» WHAT THE EXERCISE ASKS: Every record below should be repeated exactly. Omit the pictures.

++++++++++

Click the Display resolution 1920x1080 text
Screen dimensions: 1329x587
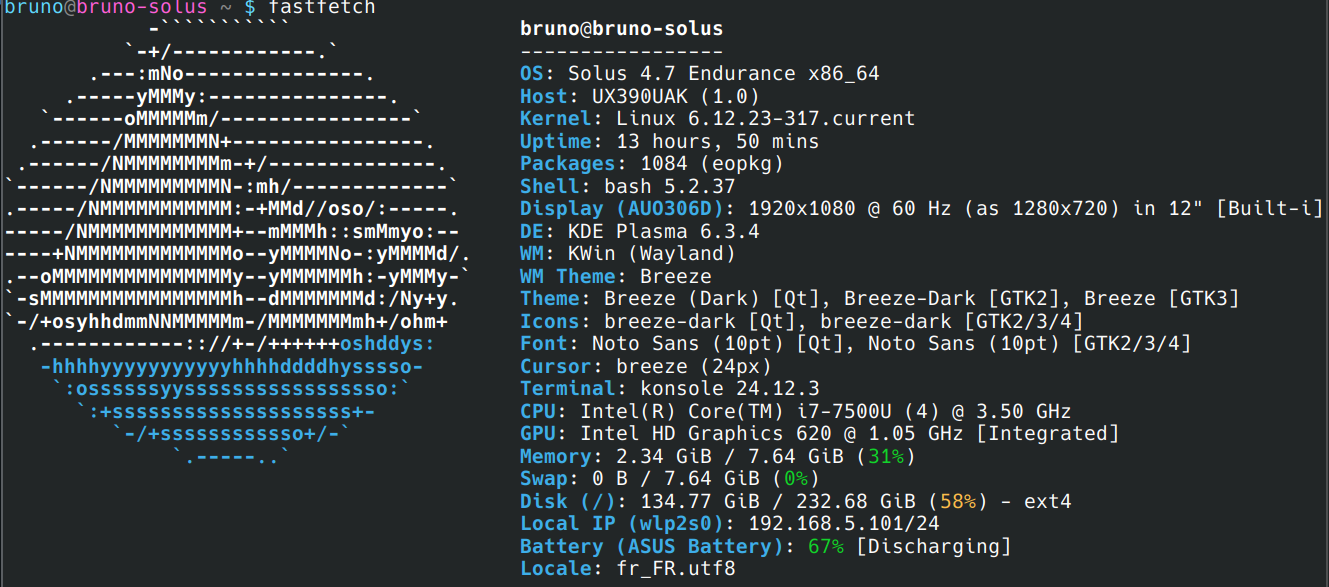(807, 209)
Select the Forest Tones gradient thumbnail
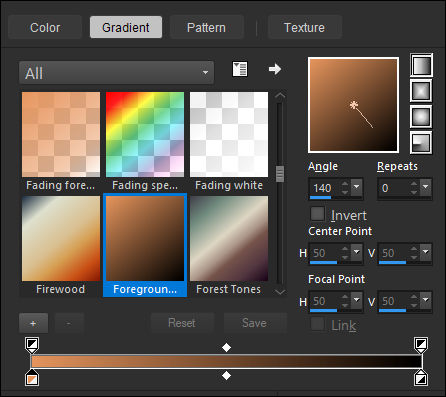This screenshot has width=446, height=397. (x=229, y=245)
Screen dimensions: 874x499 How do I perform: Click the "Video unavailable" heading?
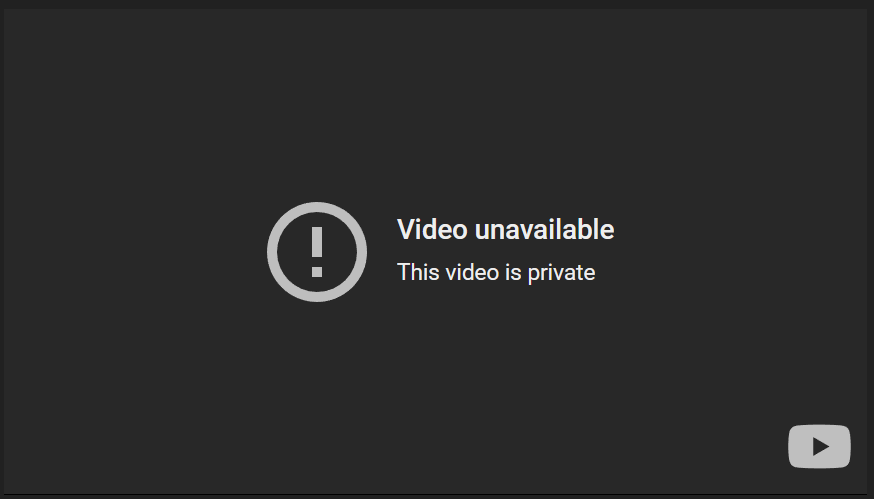(505, 230)
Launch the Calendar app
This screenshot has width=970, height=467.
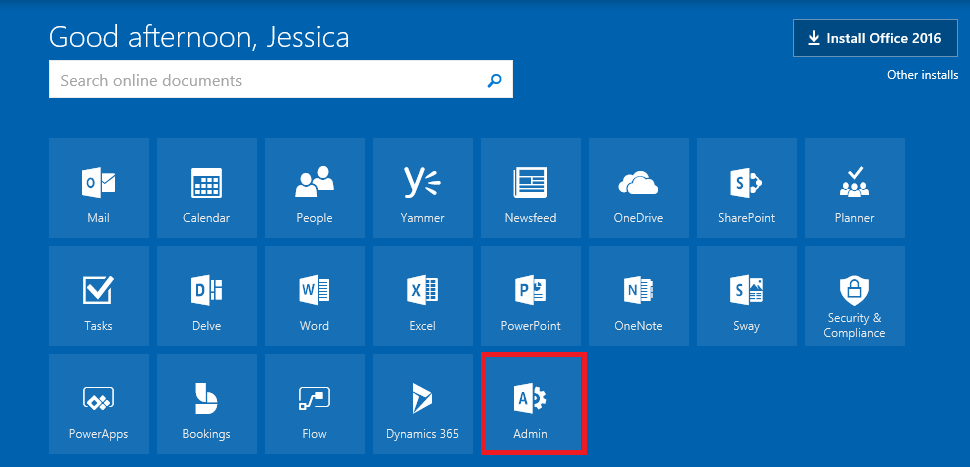click(206, 188)
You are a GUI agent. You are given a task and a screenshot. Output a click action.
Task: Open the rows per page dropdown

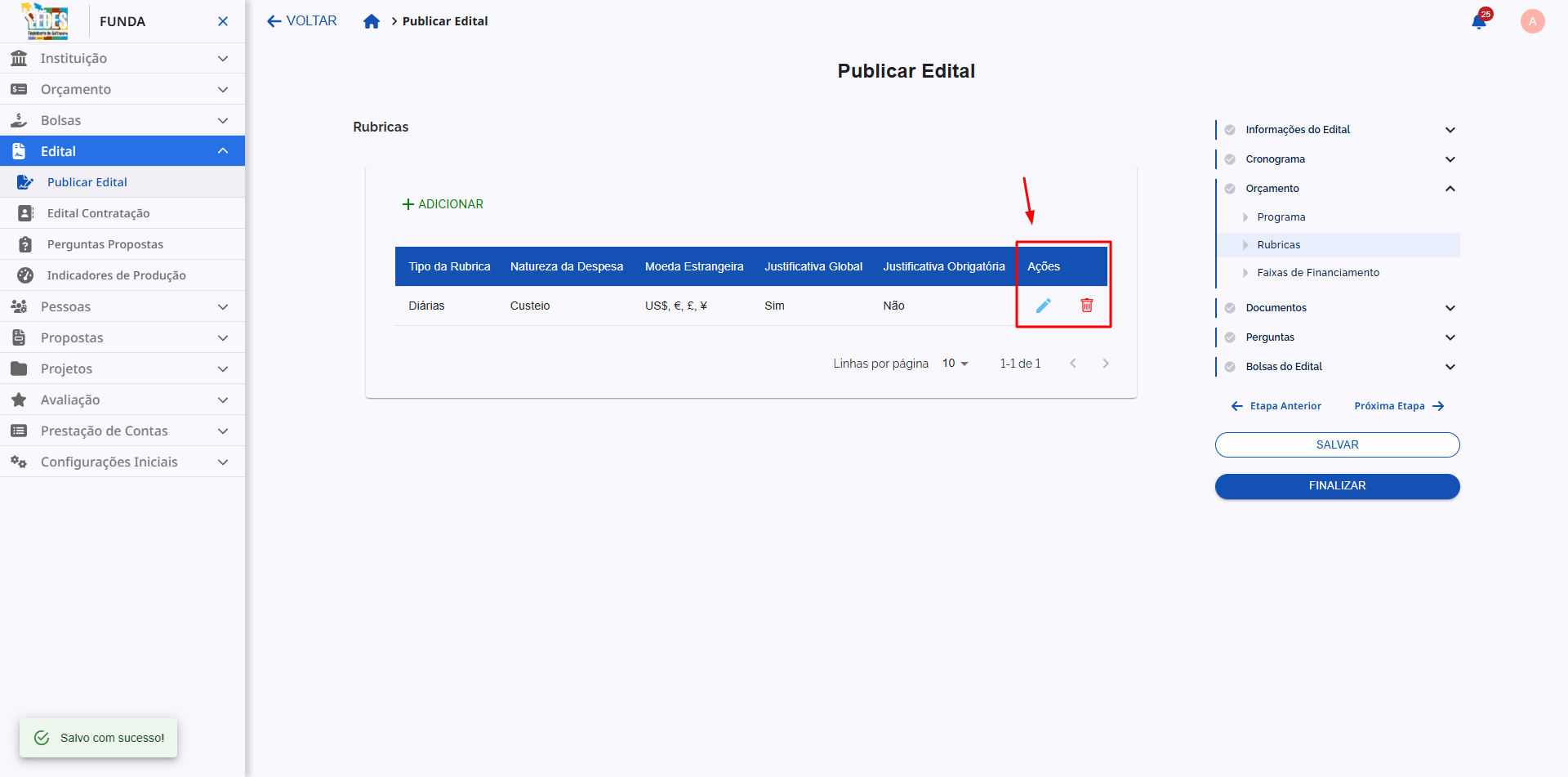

++++++++++

» ANSWER BOX:
Click the Display resolution 1920x1080 text
Screen dimensions: 1329x587
(807, 209)
Select the Forest Tones gradient thumbnail
This screenshot has width=446, height=397. (x=229, y=245)
Screen dimensions: 874x499 How do I perform: Click the "Video unavailable" heading?
(505, 230)
Launch the Calendar app
This screenshot has width=970, height=467.
click(206, 188)
You are a GUI agent. You are given a task and a screenshot. Output a click action.
Task: Open the rows per page dropdown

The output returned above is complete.